[Start of PASSAGE SHOWN]

The above-mentioned problems have been solved to some degree, but not completely, by providing a protective layer on the thermosensitive coloring layer in the thermosensitive recording material. The protective layer generally comprises a resin, a pigment, a lubricant or a surface active agent.

In the formation of the protective layer in the thermosensitive recording material, finely-divided particles of an inorganic pigment such as silica, calcium carbonate, aluminum hydroxide, titanium oxide, barium sulfate, zinc hydroxide, clay, talc, surface-treated calcium and surface-treated silica, each having an average particle diameter of 0.5 μm to 4 μm; and finely-divided particles of an organic pigment such as urea - formaldehyde resin and polyethylene resin, each having an average particle diameter of about 0.5 μm, are conventionally employed.

As a water-soluble binder for use in the protective layer, water-soluble polymers such as polyvinyl alcohol, modified polyvinyl alcohol, cellulose derivatives, sodium polyacrylate, polyvinyl pyrrolidone, acrylamide - acrylic acid ester copolymer, acrylamide - acrylic acid ester - methacrylic acid terpolymer, alkali salts of styrene - maleic anhydride copolymer, alkali salts of isobutylene - maleic anhydride copolymer, polyacrylamide, gelatin and casein; emulsions such as polyvinyl acetate, polyurethane, polyacrylic acid, polyacrylic acid ester, vinyl chloride - vinyl acetate copolymer, polybutylmethacrylate and ethylene - vinyl acetate copolymer; and latexes such as styrene - butadiene copolymer and styrene - butadiene - acrylic acid derivatives copolymer are conventionally employed

Metallic salts of aliphatic acids such as zinc stearate, aluminum stearate, calcium stearate, zinc palmitate and zinc behenate are used as a lubricant for use in the protective layer.

[End of PASSAGE SHOWN]
[Start of EXTRACTED RECORDS]

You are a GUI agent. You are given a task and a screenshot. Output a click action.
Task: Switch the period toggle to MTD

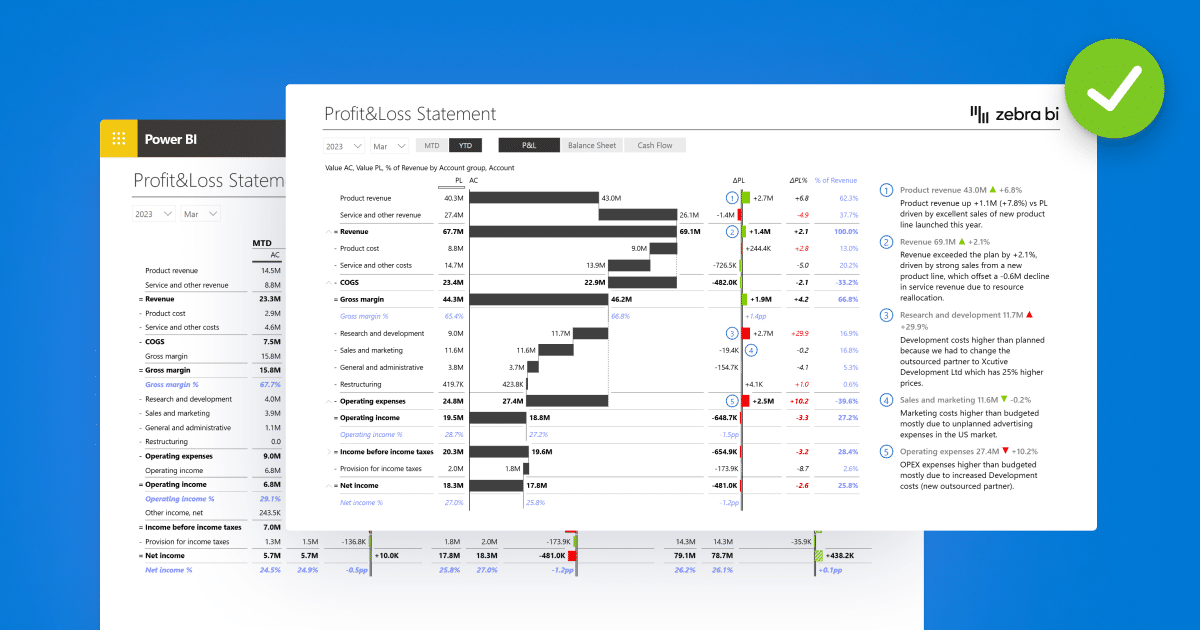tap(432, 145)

[End of EXTRACTED RECORDS]
[Start of EXTRACTED RECORDS]

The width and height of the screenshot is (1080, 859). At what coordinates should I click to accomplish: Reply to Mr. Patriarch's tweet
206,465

[End of EXTRACTED RECORDS]

• GOAL
In the passage on thermosensitive recording material, what average particle diameter is given for the inorganic pigment particles used in the protective layer?

• RESPONSE
They have an average particle diameter of 0.5 μm to 4 μm.